From 1736 to 1739, Drašković took part in the war against the Ottomans, fighting in Serbia and Wallachia. In 1745, he became a lieutenant colonel in the 32nd Line Infantry Regiment of Forgách, with whom he successfully fought in Italy during the War of the Austrian Succession (1740-1748). He was promoted to colonel in 1749 and became general a year later. In the Seven Years' War he distinguished himself at the Battle of Lobositz on 1 October 1756 by successfully commanding the frontiersmen who held back the Prussians, and inflicted heavy losses on them.

He took part in the Battle of Prague on 6 May 1757. At the end of that year, on 5 December 1757, General Draskovic took part in the Battle of Leuthen.

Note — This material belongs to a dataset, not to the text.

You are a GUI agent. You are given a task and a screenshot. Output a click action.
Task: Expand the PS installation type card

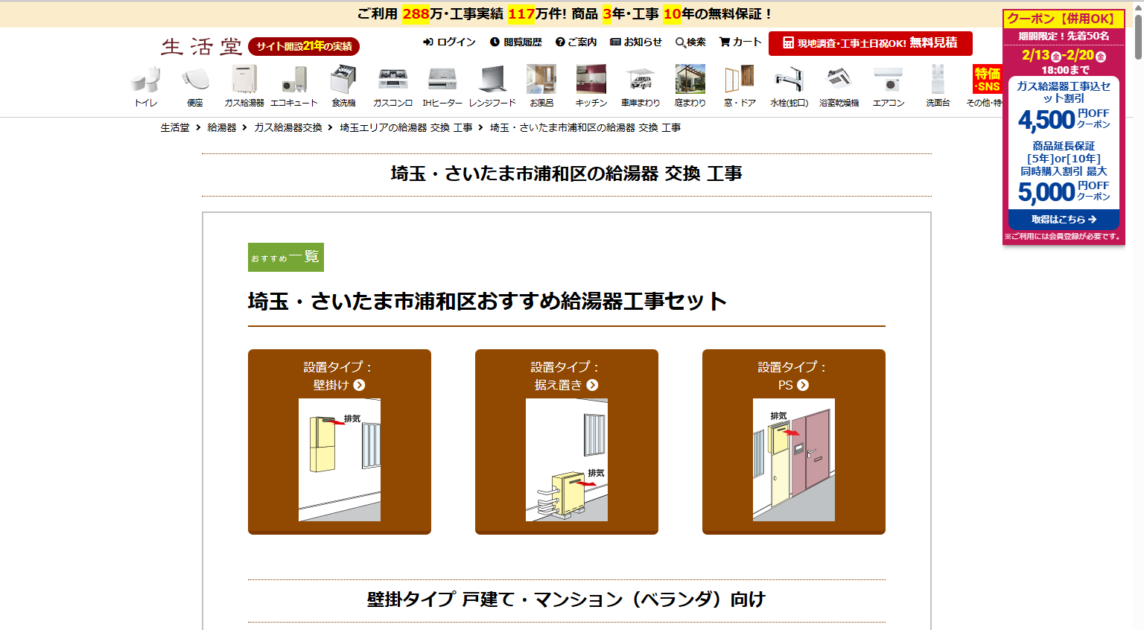[793, 441]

On 25 July 1760, during the capture of the Glatz Fortress, General Laudon's Austrian forces repelled the Prussians under General Fouqué towards Breslau, captured Landshut, and surrounded the fort. On 3 November that year Drašković fought in the battle of Torgau, and in 1761 he led his own corps in Upper Silesia with the task of protecting Moravia. In 1761, Drašković distinguished himself in capturing Schweidnitz. He was promoted to the rank of artillery general on 26 February 1763, and was awarded the Commander's Cross of the Order of Maria Theresa for his services throughout the war.

He is also noted for his love and marriage to a noblewoman of lower descent (Suzana Malatinski) which hurt his brilliant military career and made it impossible for him to advance socially, politically or militarily.

The couple had a chapel built on Trakošćan Castle grounds in 1754 which still stands that is consecrated to the Holy Cross. Trakoscan Castle is the ancestral home of the Draskovich family and was built in the Baroque Classicism style.

The Holy Mass was once celebrated four times a year, while today, apart from regular Sunday mass, the chapel also hosts traditional castle weddings.

Drašković died in the Klenovnik castle near Ivanec on 9 November 1765.